- Objective -
Return each line below that contains the string "character". Case matters.

(Records taken from a collection)
......
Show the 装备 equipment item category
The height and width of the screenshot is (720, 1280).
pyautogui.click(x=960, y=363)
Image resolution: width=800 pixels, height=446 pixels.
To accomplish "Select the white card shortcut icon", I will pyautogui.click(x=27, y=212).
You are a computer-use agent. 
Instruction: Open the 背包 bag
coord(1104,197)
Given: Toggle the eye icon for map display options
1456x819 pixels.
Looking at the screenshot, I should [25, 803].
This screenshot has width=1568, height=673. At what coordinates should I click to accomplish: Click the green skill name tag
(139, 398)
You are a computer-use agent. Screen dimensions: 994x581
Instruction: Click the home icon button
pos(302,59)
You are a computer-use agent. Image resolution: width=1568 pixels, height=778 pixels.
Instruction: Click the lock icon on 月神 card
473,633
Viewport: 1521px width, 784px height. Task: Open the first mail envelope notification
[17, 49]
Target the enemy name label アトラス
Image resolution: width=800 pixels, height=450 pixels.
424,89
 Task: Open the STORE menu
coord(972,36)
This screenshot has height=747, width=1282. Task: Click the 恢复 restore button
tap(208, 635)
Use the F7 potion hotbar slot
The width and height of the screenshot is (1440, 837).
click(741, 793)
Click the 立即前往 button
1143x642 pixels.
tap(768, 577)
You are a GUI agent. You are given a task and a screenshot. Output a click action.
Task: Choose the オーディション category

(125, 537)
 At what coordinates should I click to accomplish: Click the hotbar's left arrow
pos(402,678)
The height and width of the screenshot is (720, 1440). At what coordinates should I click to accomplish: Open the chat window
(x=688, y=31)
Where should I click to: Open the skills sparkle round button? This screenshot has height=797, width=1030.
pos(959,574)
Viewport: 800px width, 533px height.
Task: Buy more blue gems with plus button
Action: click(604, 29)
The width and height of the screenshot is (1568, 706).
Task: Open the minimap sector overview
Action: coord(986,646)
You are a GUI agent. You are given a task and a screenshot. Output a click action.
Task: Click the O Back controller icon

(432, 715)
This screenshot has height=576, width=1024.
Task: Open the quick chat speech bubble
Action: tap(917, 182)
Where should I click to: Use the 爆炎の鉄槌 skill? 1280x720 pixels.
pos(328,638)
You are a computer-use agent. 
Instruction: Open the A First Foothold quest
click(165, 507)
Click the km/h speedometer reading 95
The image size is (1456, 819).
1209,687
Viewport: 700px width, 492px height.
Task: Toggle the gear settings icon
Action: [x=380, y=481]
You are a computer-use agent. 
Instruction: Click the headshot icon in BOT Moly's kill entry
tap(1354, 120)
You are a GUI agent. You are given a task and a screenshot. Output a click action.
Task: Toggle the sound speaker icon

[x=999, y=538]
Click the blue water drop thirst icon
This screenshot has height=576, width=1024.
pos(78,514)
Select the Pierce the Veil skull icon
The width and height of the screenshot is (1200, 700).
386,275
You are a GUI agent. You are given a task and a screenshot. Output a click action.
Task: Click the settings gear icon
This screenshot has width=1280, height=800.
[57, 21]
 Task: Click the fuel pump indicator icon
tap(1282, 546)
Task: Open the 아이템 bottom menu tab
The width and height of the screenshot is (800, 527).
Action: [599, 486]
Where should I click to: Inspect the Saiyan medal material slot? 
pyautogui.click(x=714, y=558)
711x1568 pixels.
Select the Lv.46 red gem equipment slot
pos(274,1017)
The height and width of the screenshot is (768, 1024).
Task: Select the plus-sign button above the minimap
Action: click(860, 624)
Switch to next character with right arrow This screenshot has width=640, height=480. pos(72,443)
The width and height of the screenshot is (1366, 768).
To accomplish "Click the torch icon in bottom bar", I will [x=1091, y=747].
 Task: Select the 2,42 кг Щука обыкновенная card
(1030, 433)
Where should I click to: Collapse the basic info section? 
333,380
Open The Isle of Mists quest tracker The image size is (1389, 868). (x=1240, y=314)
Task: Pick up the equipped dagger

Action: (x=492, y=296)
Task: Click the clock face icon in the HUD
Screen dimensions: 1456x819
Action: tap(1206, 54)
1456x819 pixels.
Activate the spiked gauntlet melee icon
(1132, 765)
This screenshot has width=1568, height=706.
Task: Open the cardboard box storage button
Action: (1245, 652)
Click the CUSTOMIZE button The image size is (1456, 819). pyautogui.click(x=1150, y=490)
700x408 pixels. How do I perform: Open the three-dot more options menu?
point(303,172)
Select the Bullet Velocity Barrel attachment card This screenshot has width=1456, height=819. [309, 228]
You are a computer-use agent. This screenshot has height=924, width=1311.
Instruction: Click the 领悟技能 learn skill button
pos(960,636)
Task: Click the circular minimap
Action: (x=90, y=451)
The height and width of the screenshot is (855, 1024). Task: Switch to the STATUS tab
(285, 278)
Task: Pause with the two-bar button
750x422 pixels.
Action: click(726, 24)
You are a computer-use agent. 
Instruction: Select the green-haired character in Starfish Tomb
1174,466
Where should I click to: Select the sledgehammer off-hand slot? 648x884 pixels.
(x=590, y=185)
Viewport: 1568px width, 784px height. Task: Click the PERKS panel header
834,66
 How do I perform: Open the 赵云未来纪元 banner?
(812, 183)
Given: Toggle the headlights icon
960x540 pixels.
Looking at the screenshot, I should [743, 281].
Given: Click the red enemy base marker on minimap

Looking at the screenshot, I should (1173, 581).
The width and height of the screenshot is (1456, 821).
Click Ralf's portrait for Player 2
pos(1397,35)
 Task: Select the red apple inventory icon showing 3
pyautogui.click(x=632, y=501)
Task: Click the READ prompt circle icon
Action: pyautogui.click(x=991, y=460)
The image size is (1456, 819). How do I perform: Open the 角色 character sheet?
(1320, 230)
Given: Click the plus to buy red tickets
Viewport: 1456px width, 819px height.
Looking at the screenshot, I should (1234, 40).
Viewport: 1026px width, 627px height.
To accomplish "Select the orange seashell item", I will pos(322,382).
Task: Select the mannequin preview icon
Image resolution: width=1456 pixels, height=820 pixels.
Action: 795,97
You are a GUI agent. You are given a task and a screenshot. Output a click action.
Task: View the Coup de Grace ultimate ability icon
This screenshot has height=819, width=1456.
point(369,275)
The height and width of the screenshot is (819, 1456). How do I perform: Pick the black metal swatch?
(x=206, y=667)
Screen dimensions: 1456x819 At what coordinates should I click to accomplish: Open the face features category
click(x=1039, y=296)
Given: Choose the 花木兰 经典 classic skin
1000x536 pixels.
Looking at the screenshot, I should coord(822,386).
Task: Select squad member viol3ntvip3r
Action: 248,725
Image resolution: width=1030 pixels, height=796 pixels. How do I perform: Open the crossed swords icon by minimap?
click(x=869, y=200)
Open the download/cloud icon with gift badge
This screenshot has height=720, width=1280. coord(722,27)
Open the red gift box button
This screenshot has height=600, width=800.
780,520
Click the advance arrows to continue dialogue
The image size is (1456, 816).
......
- Result of the exercise -
Switch to next character with right arrow This screenshot has width=640, height=480. pos(72,443)
Instruction: Select the green-haired character in Starfish Tomb
The image size is (1456, 819). How do I perform: Open the 角色 character sheet?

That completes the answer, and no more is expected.